10. Accountable suppliers
10.1.2 Does your organisation have a list of its suppliers that handle personal
information, the products and services they deliver, and their contact details?
10.2.1 Do your organisation’s IT system suppliers have cyber security certification?
What are the main DSPT evidence assertions?
1.1 The organisation has a framework in place to support Lawfulness, Fairness and Transparency
1.2 Individuals’ rights are respected and supported
1.3 Accountability and Governance in place for data protection and data security
1.4 Records are maintained appropriately
2.1 Staff are supported in understanding their obligations under the National Data Guardian’s Data Security Standards
3.1 There has been an assessment of data security and protection training needs across the organisation
3.2 Staff pass the data security and protection mandatory test
3.3 Staff with specialist roles receive data security and protection training suitable to their role
3.4 Leaders and board members receive suitable data protection and security training
4.1 The organisation maintains a current record of staff and their roles
4.2 The organisation assures good management and maintenance of identity and access control for it's networks and information systems
4.3 All staff understand that their activities on IT systems will be monitored and recorded for security purposes
4.4 You closely manage privileged user access to networks and information systems supporting the essential service
4.5 You ensure your passwords are suitable for the information you are protecting
5.1 Process reviews are held at least once per year where data security is put at risk and following data security incidents
5.2 Participation in reviews is comprehensive, and clinicians are actively involved
5.3 Action is taken to address problem processes as a result of feedback at meetings or in year
6.1 A confidential system for reporting data security and protection breaches and near misses is in place and actively used
6.2 All user devices are subject to anti-virus protections while email services benefit from spam filtering and protection deployed at the corporate gateway
6.3 Known vulnerabilities are acted on based on advice from NHS Digital, and lessons are learned from previous incidents and near misses
7.1 Organisations have a defined, planned and communicated response to Data security incidents that impact sensitive information or key operational services
7.2 There is an effective test of the continuity plan and disaster recovery plan for data security incidents
7.3 You have the capability to enact your incident response plan, including effective limitation of impact on your essential service.
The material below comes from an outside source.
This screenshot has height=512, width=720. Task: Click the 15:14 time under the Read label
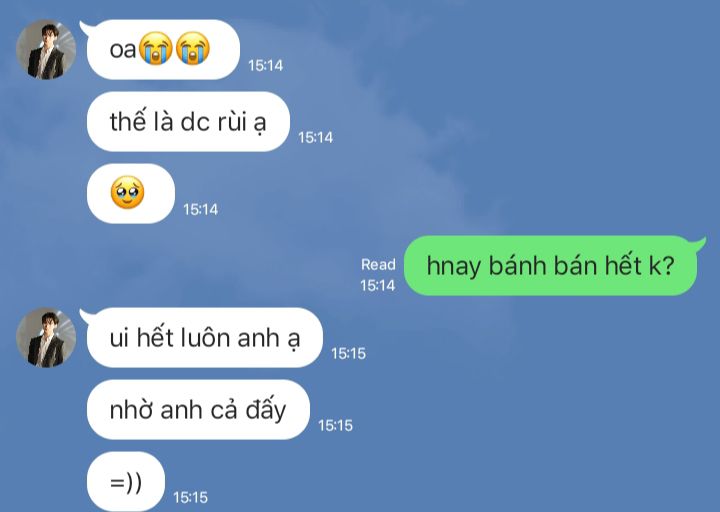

During an incident, you have access to timely information on which to base your response decisions
8.1 All software and hardware has been surveyed to understand if it is supported and up to date
8.2 Unsupported software and hardware is categorised and documented, and data security risks are identified and managed
8.3 Unsupported software and hardware is categorised and documented, and data security risks are identified and managed
8.4 You manage known vulnerabilities in your network and information systems to prevent disruption of the essential service
9.1 All networking components have had their default passwords changed
9.2 A penetration test has been scoped and undertaken
9.3 Systems which handle sensitive information or key operational services shall be protected from exploitation of known vulnerabilities
9.4 You have demonstrable confidence in the effectiveness of the security of your technology, people, and processes relevant to essential services
9.5 You securely configure the network and information systems that support the delivery of essential services
9.6 The organisation is protected by a well-managed firewall
10.1 The organisation can name its suppliers, the products and services they deliver and the contract durations
10.2 Basic due diligence has been undertaken against each supplier that handles personal information
10.3 All disputes between the organisation and its suppliers have been recorded and any risks posed to data security have been documented
10.4 All instances where organisations cannot comply with the NDG Standards because of supplier-related issues are recorded and discussed at board
10.5 The organisation understands and manages security risks to networks and information systems from your supply chain.